BRIEF: Please copy the listing below without changes, from the line with "Where should I" up to and including its final line.
#####
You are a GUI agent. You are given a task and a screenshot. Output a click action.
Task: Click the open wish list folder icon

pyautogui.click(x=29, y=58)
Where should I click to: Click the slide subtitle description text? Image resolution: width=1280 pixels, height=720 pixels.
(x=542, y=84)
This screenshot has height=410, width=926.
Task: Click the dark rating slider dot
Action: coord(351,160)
#####
OUTPUT OF THE EXERCISE:
Where should I click to: Click the slide subtitle description text? Image resolution: width=1280 pixels, height=720 pixels.
(x=542, y=84)
This screenshot has height=410, width=926.
Task: Click the dark rating slider dot
Action: coord(351,160)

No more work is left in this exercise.